"What we would expect," Perry said, "is that the hand-held device will support encryption and the server itself will support encryption, or that the base stations that hand-held device goes back to will have it."
One recent development that suggests the urgency of plugging the "gap in the WAP" comes from wireless-application pioneer Phone.com.
Last month, Phone.com introduced a secure wireless network infrastructure that plugs the gap, allowing companies to say for the first time that all their wirelessly transmitted data is encrypted end to end.
The product it developed, called Uplink, will be available to wireless service providers soon.
"It's the first product that solves the issue," said Kevin Ellis, senior product marketing manager of security and enterprise applications at Phone.com.
It comes none too soon.
Companies that offer wireless Web services are making some heady predictions about the number of users and the types of services customers will one day be comfortable performing online. For companies such as Great River, N.Y.-based Hand-Trade Technologies, which is developing a service that lets users trade stocks via wireless personal data assistants, there's an assumption of security from the companies providing the wireless infrastructure.

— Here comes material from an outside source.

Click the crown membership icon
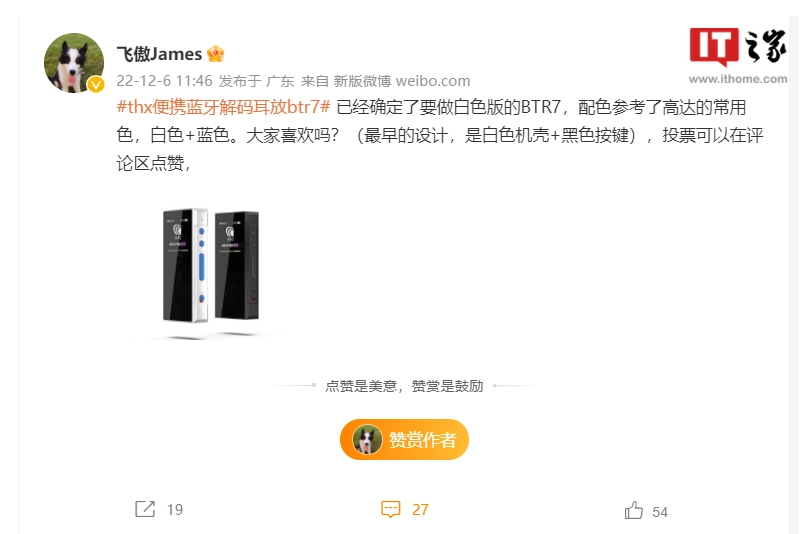808x534 pixels. (215, 53)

Wireless Web service providers say despite the pinhole in the encryption process, security of online transactions remains high, perhaps even higher than wired access.

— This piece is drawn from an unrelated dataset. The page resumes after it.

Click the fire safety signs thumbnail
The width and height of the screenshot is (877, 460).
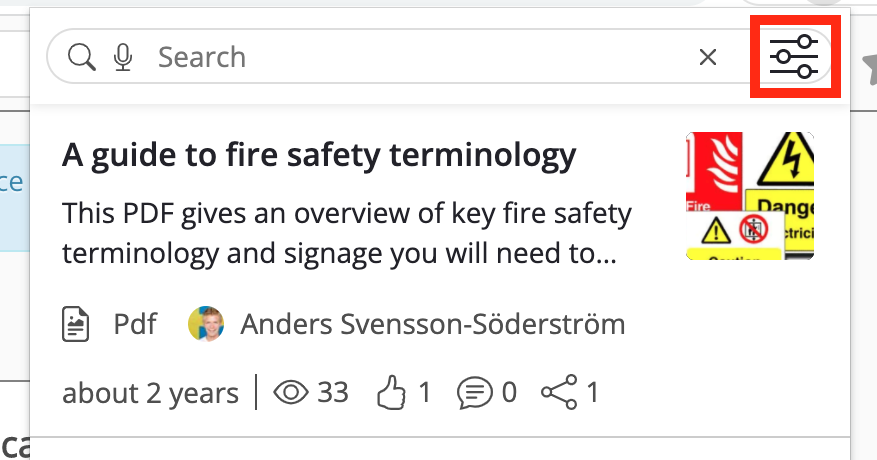(749, 196)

"We have some security schemes in place now that allow wireless transactions to be very secure," said Ken Woo, a spokesman for AT&T Wireless.
Among other measures, the company has a full-time security group in its wireless division and "about 100 PhDs at AT&T Labs whose full-time work it is to develop new algorithms. We are trying to stay at least 20 steps ahead of the bad guys," Woo said.
The development of hybrid palm-top computers and smart cellular Web phones, presaged by a recent joint-venture agreement between Motorola Inc. and Palm Inc., suggests that the simplicity and lack of storage capacity that made early smart phones difficult to infect could soon make them the next great challenge for the hacking community.
Larry Swasey, senior vice president of communications research for Allied Business Intelligence, a research company based in Oyster Bay, N.Y., said mobile device makers will have to weigh their desire to build the best encryption hardware into their products against their desire to boast of the best functions and features.
"You'll need heavy encryption in the handset, but that will come at the expense of something else," Swasey said. "It could be less viability for the address book, for instance. It's always a trade-off."
He suggested that the lucrative potential of the business will force companies to opt for heightened security, primarily for fear of killing the goose before it lays a golden egg.
"It doesn't take much to scare people away from putting their credit card online," Swasey said. "Wireless Web access will become lucrative soon, given the investments of some of the world's largest banks. Initially there may be some worries, but the security and wireless and financial industries will make this happen."